Recent News on Mortgage Interest rates

March 9th, 2012
BMO/TD/CIBC – announced a promotional offer of 2.99% for a fixed four year mortgage, I believe one of the institutions is providing a five year mortgage, effective til end of March 2012. Similar offer was provided by BMO last January (2012) but critics complained due to the restrictions it had, such as a 25 years amortization and limited prepayment privileges.

March 26th, 2012
RBC and TD – announced their fixed rate offer on a four-year fixed rate will be increased by 50 basis points to 3.49% by March 29th. The five year closed mortgage will move up 20 basis points to 5.44% as well. Also mentioned, the five year variable rate will raise 10 basis points to prime plus 20 basis points. (Source 2)

 My Opinion

Due to low interest rates that big financial institutions provided in the last few weeks caused people to take advantages to lock their mortgages or interested them to buy a house, therefore housing sales and starts have increased in the past month. According to Moody’s economists, Canadian house prices will fall 5.6% in 2012 and 1.03% in 2013 (Source 3) – to which I totally agree with. When the interest rates will rise, the prices of the housing will decrease. In my next post, I will mentioned more reasons to support my predictions of the near future.

Sources
(Source 1): Bank of Canada Website.
(Source 2): ‘Royal, TD raising mortgage rates in reversal of recent trend at Canadian banks’ by The Canadian Press, March 26th, 2012.
(Source 3): ‘Moody’s puts odds on soft landing for Canadian housing market’ by FP Street, March 23, 2012.

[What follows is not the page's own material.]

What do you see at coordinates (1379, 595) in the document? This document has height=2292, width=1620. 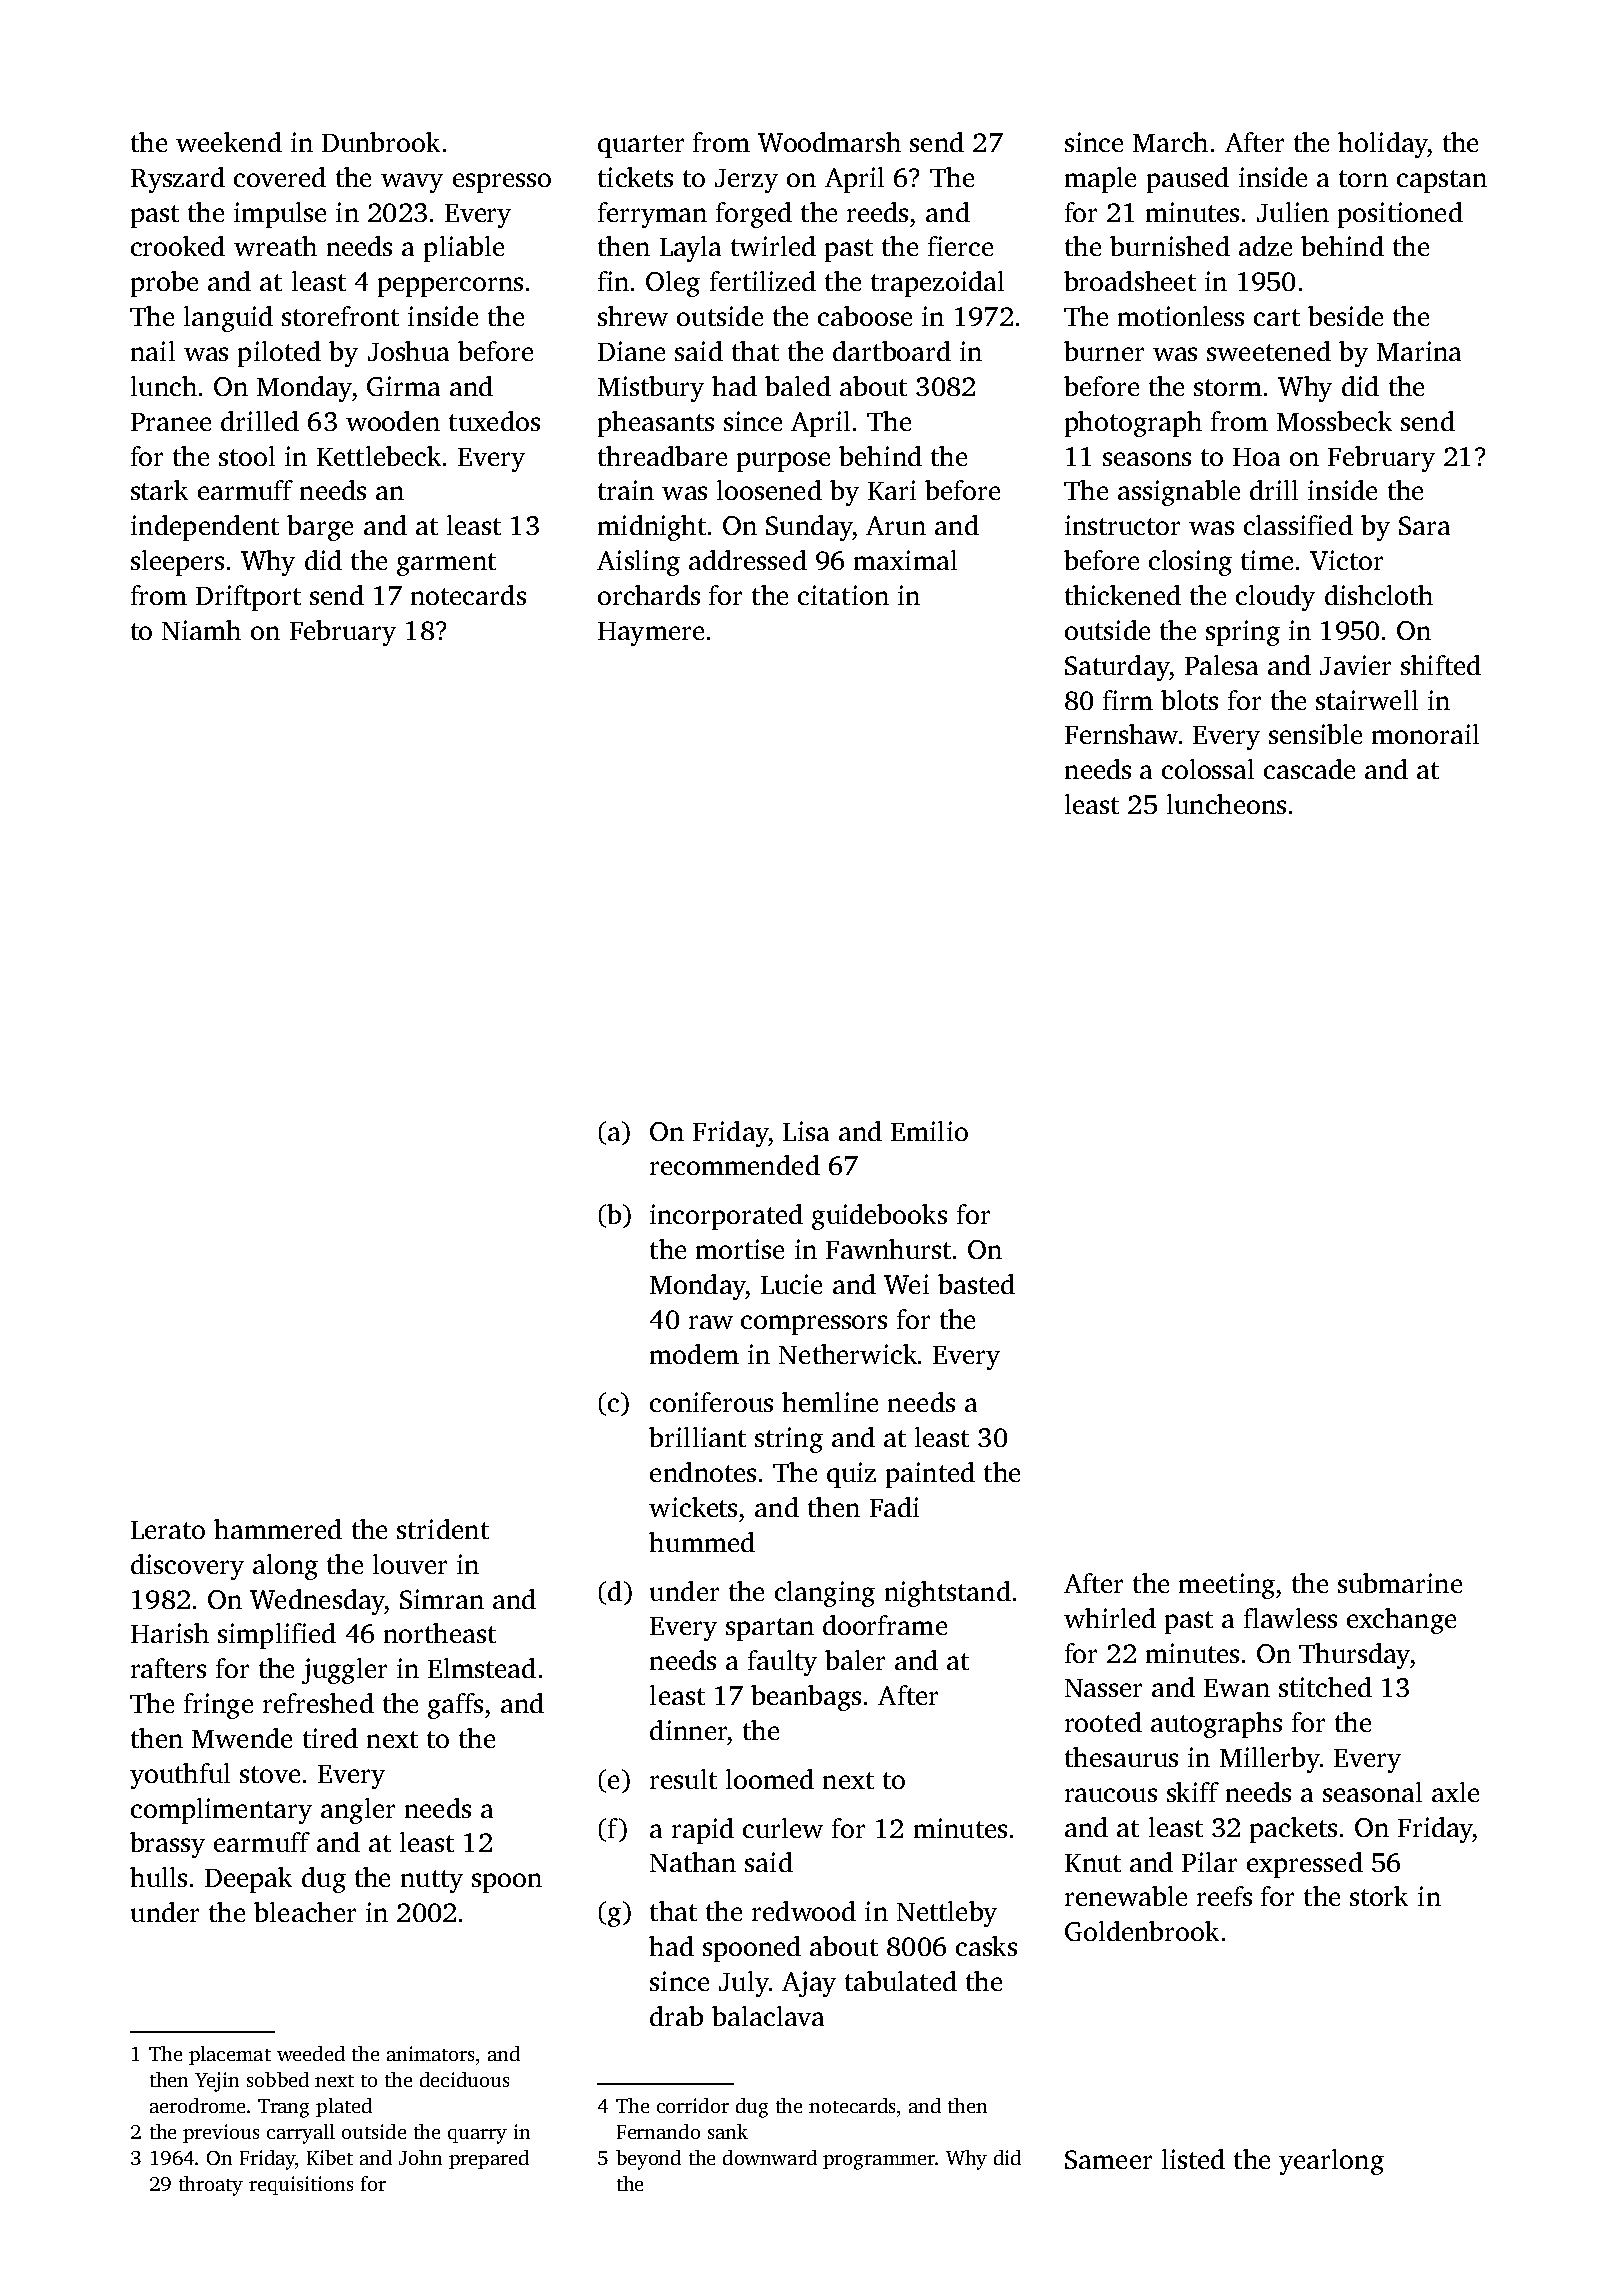 I see `dishcloth` at bounding box center [1379, 595].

My opinions on the future housing market…

Housing Market is dependent on the following factors:

  1. Interest Rate – Bank of Montreal raised its variable mortgage rate last Tuesday, followed by RBC, which did the same earlier in the day citing higher borrowing costs.
  2. Housing affordability in Canada is doing great due to low interest rate. I believe end of 2012, either of two things will happen: the housing market will slow down significantly or will depreciate slowly. There is a chance that BOC will raise its interest rates, and then the housing prices will decrease. If it doesn’t, the housing market will depreciate slowly. I am glad I am in Toronto, because I believeVancouver’s housing market is the most stressed city in Canada and will face the highest risk if the housing market starts depreciating.
  3. Household Income growth is dependent on Unemployment rate – As per Stats Can, Unemployment rate was declining, then stable two months ago, and is better this month primarily due to summer students working from May to August which eventually go back to school in September.
  4. Market condition – Worsening since U.S.and European growth prospects are the primary issue, not only because of their direct impact on global GDP, but also because of the implications for other advanced and emerging economies.
  5. Other factors: Gold plunged in New York, heading for the biggest drop in 18 months, on speculation that financial markets may be stabilizing.
  6. Other factors: First-time buyers are decreasing due to tightening policy (i.e. borrowing rules) in 2011 and therefore trying to purchase now before it gets even tighter. This is probably one of the reasons; housing market is still doing great.
  7. Just as things go up, it also goes down. The future prices will always remain uncertain, but according to my research, my assumption is, housing market will depreciate slowly by end of next year.

Keep in mind, this is just my opinion.